Enzo jabs at a discarded Chupa Chups lollipop – these things are a devil to pick up – and drops it into his bag. ‘Well, I think we should skip it.’

‘Oh, me too.’ She chuckles, seeming relieved, and then they settle into easy chatter about Celia’s days at the shop, and Enzo’s week at school, until they glimpse Amanda, Saska and Mathilde in the distance. ‘So you and Amanda have been close since your schooldays?’ he says.

She seems to hesitate and they stop. ‘Not exactly. It’s quite…

well, it’s a bit odd, actually.’ And she tells him how, late last year, the invitation to Amanda’s wedding had dropped into her inbox and she’d been surprised to be invited at all.

‘Geoff wouldn’t come,’ she explains, ‘and of course now I know why. And I was so nervous, you know? It sounds silly, I realise that?—’

‘It doesn’t at all,’ he cuts in. ‘Walking into a big event on my own isn’t my favourite thing either.’

‘Really?’ She seems surprised.

‘Not at all,’ Enzo says. ‘No one enjoys that, do they? At least, that’s what I always tell myself…’

‘And it was in London,’ Celia continues. ‘Honestly, the way I’d studied the Tube map beforehand, you’d have thought I was going to be tested on it.’

‘It’s complicated!’ he agrees. ‘When I took Mathilde to Paris, she was better at navigating the system than I was.’

‘She’s a smart girl,’ Celia says with a smile.

‘She is.’ He nods. ‘But she was only seven then.’

Celia chuckles, and her green eyes glint in the cool morning sun. ‘I’d actually thought about making an excuse,’ she adds, ‘not to go to the wedding.

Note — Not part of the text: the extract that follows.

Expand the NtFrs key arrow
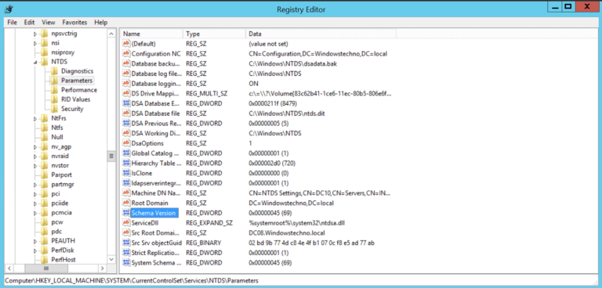Viewport: 602px width, 288px height. 35,118
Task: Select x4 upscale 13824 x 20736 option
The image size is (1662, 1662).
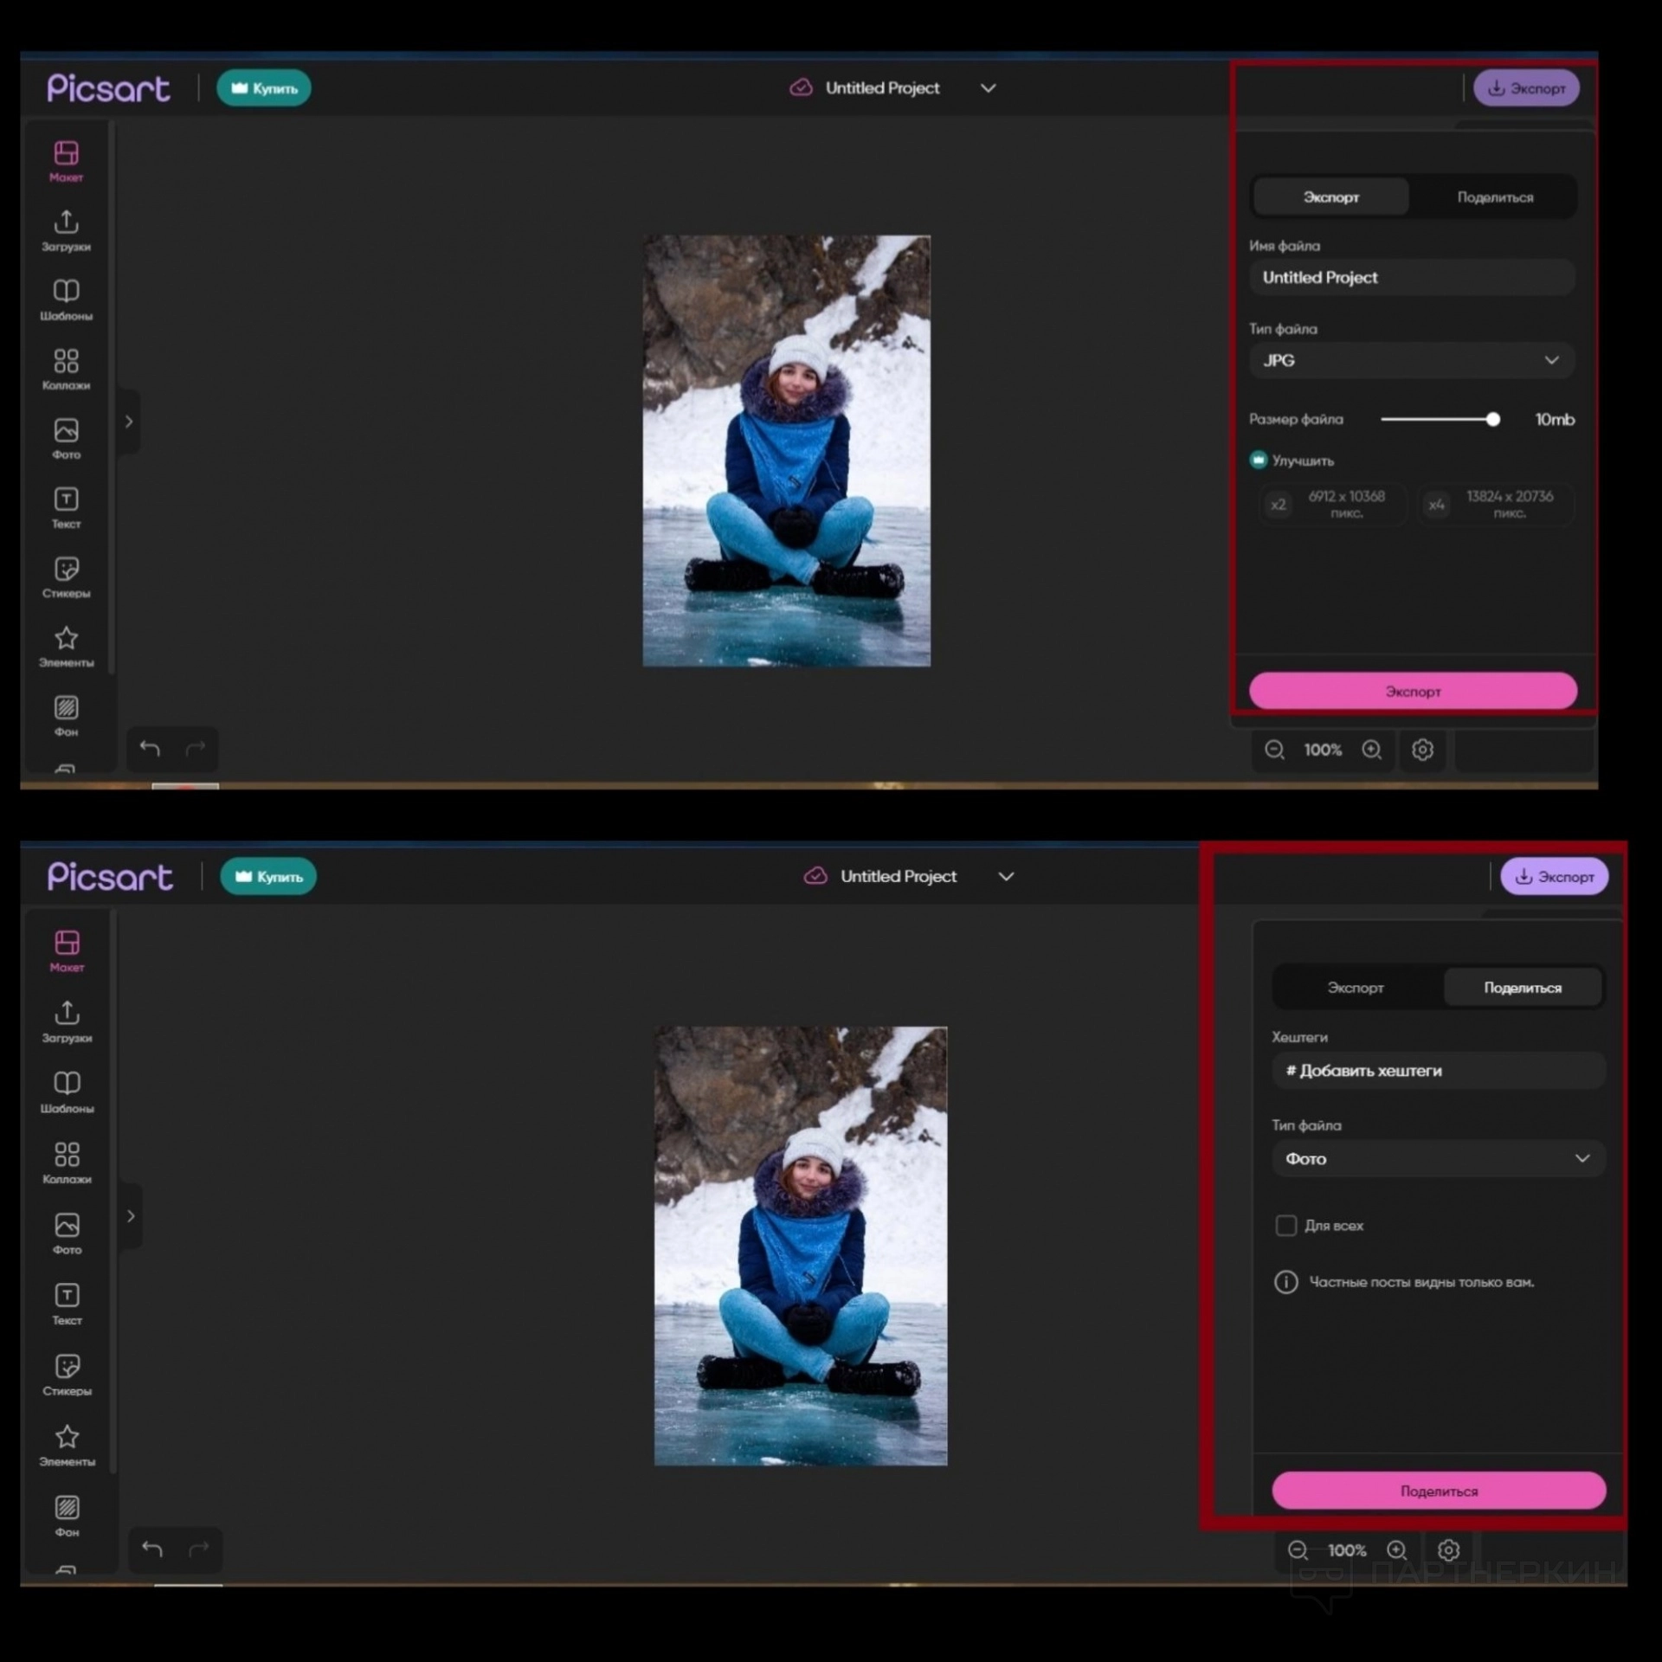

You know, feigning an illness or a domestic disaster. An exploding boiler or plumbing emergency or something like that.’

Enzo laughs. There’s many a social situation he’s been at pains to wriggle out of.

‘I must’ve been the only person in Glasgow willing the pipes to freeze last winter,’ Celia adds.

‘It never happens when you want it to.’ He smiles, wanting this conversation to continue, but is then summonsed by Mathilde calling from the end of the street.

‘Dad, we’re all done!’

How quickly time has sped by , he thinks as they join Mathilde and Amanda and make their way back to the meeting point. Hi-vis jackets and picker sticks are gathered efficiently by Claire, whom Enzo thinks of as Saska’s second-in-command. ‘Fancy coming back for a coffee?’ Celia asks him.

Enzo smiles, surprised but pleased. ‘Yes, that’d be lovely.’ How different Celia seems now, he decides. More relaxed and at ease as they all make their way back to her flat.

‘I think Mathilde won the prize for the most bizarre litter item today,’ Amanda announces as Celia lets them in.

‘Oh, what was that?’ Enzo asks.

Mathilde looks at him and grins. ‘False teeth!’

‘What, a whole set?’ Celia asks.

‘Yep, upper and lower,’ Amanda announces, then busies herself making coffee. She’s clearly at home here, Enzo notices, in the way that she flits about, knowing where everything is.

‘I like what you said to Saska,’ Mathilde announces, fixing her dad with a grin.

‘That you had something to go to?’ Celia says, seeming unsure whether she should elaborate. But Mathilde knows about the singles thing and, although she’s agreed with her mother that Enzo should ‘meet someone’, she found the concept hilarious.

‘Well, I did,’ Enzo says with a shrug. He looks around Celia’s neat and tidy kitchen, deciding that she obviously likes things this way. Calm and orderly and just so. Then Celia’s phone pings with a notification and she checks it and smiles.

‘Terri’s coming down,’ she says.

‘The cake lady?’ Mathilde looks delighted by this.

‘That’s right,’ Celia tells her. ‘So if you’re not in a hurry to get to that something you’ve got to go to…’

Enzo laughs, shaking his head. Right now he’s in no hurry to go anywhere at all.